Black Lives, Black Art

Black Lives, Black Art January 17, 2017

Sedrick Huckaby. From Glory to Glory, 2016. Oil on canvas on panel. 80 x 30 inches.

I happened to be re-reading Uncle Tom’s Cabin when the current issue of Image (#90) arrived in the mail. So I was especially interested in Joe Milazzo’s essay on the work of African American artist Sedrick Huckaby.

In Harriet Beecher Stowe’s 1851 novel, even the kindest and most compassionate white people refer to their slaves as “articles.” The less kind whites simply assume that “n*****s” are “property.” The sale of this property is big business, and “traders” (as they call their profession) separate husbands from wives, children from parents, without any more moral awareness than you’d have in separating perennials in your garden.

Even after the Civil War and the passage of the Thirteenth, Fourteenth, and Fifteenth Amendments, the demeaning of an entire race of Americans continued. I don’t need to rehearse the various incarnations of the Klan, nor the demeaning Jim Crow laws, right up to the current mass incarceration of black men—which, again, separates fathers and brothers from their families.

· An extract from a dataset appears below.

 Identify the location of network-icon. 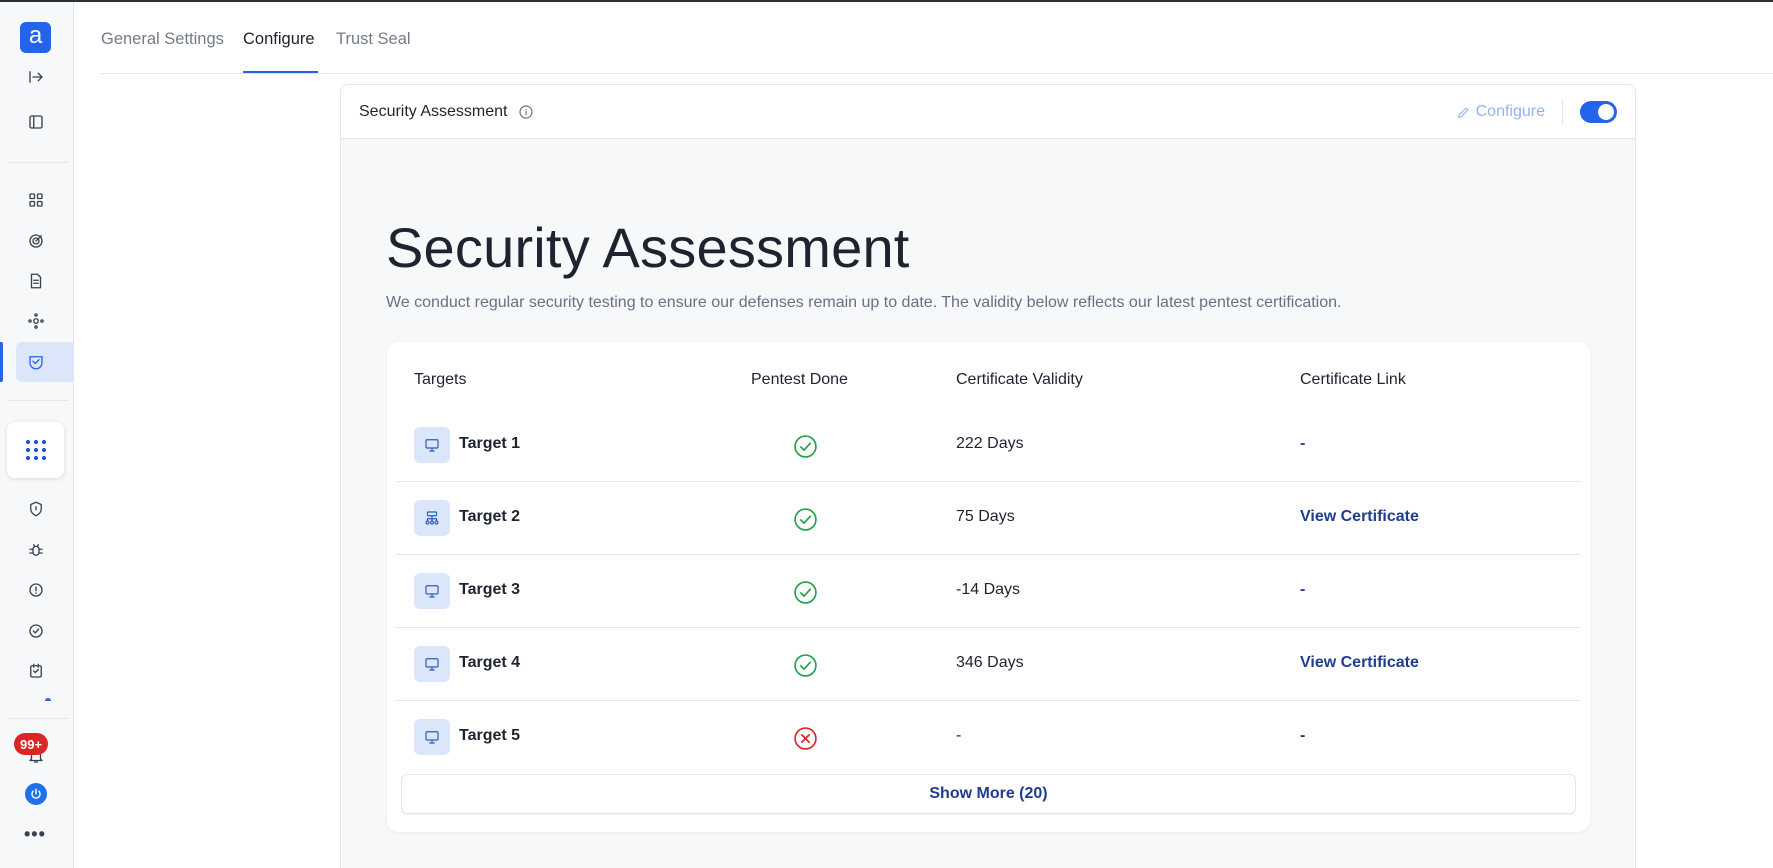
(432, 518).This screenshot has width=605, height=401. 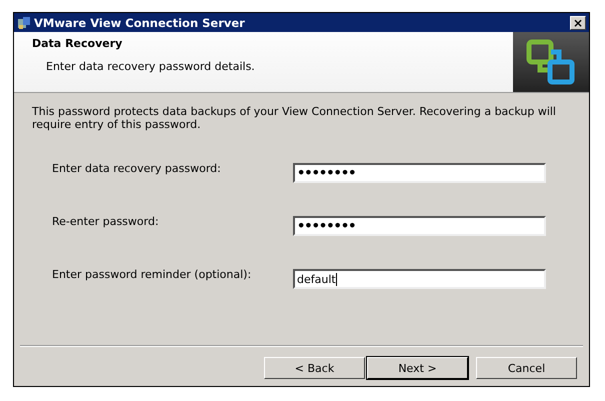 I want to click on app-icon, so click(x=24, y=23).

Sedrick Huckaby. If Perhaps by Chance, I Find Myself Encaged…, 2016. Oil on canvas, oil wood, wire, and CelluClay. 38 1/2 x 37 x 11 inches. Photo: Teresa Rafidi.

Sedrick Huckaby’s painting If Perhaps By Chance, I Find Myself Encaged… expresses this forced separation: as Milazzo notes, the encaged father in this painting is barely touched by his wife and is visually totally separated from his disturbed, puzzled-looking children. In another set of portraits, Three Forbidden F Words: Faith, Family, and Fathers, a family is separated yet again, this time each in their own frames. A daughter’s portrait is aptly titled—The Family: Halle Lujah—breaking apart any hallelujah that the separated family might want to sing.

While a paintings like Encaged or Three Forbidden F Words depict how American history up to the present has damaged black families, other of Huckaby’s paintings celebrate black cultural heritage—mainly through paintings inspired by quilts.

Huckaby grew up surrounded by quilt-making: his grandmother, mother, and aunts all made quilts, as his wife still does. My favorite of his quilt paintings reprinted in Image is From Glory to Glory, an abstract image of an intensely colorful quilt. This painting, in effect, re-joins the Halle and Lujah in an ecstatic Glory.

Viewing Huckaby’s quilt art recalled for me a visit my husband and I made in 2009 to Gee’s Bend, Alabama. We were making a self-designed Civil Rights pilgrimage during our drive home to New York after teaching a summer course in Mobile.

Before reaching Birmingham (with its state-of-the-art Civil Rights Museum, complete with a re-creation of the cell where Martin Luther King wrote his “Letter from a Birmingham Jail”), we stopped at the Montgomery Civil Rights Museum, also state-of-the-art, which has a real 1950s bus where you can sit next to a statue of Rosa Parks.

From Montgomery we drove the fifty-four miles to Selma. We were pleased by—yet also scornful of—the glitzy state museum halfway along the Montgomery-Selma route. The museum celebrates the Civil Rights Movement and the 1965 Selma to Montgomery march, which had been brutally repressed by state troopers only forty-four years previously.

What a turnaround: now Alabama’s civil rights history was (hypocritically, I thought) a tourist attraction.

But Gee’s Bend was a special treasure. Named for a bend in the Alabama River, the tiny town was once the cotton plantation of Joseph Gee and then Mark Pettway. After the Civil War, when Pettway’s slaves were freed, they remained on the plantation’s land, took Pettway as their last name, and created a hideaway African American community.

The black Pettway women had long created quilts—for at least six generations, it’s said. But no one outside the surrounding area knew how creatively gorgeous these quilts were until art collector William Arnett, while researching the history of African-American popular art, stumbled upon a photograph of one of the quilts. He set out to find the quilt and its maker, and his search led him to Gee’s Bend.

Astounded by the uniquely abstract imagery of the quilts he saw there, Arnett set up a foundation to bring the quilts to major museums for exhibition.

By the time George and I visited Gee’s Bend, its Quilt Collective was quite famous, and the quilts appropriately pricey. I bought two (each signed by a Pettway): one for my bed, and one to hang on the guestroom wall. (I thought of the money paid as my personal reparations.)

Still today, touching the quilt on my bed, I feel a visceral connection with these women, whose lives and ancestry are so different from mine.

I wish that Harriet Beecher Stowe could come back to life and visit the Gee’s Bend Quilt Collective. It would justify her faith that the human spirit is able to rise above attempts to crush it and that it can create beauty out of a heritage of suffering. I think she’d delightedly buy a quilt, and one of Sedrick Huckaby’s paintings, too.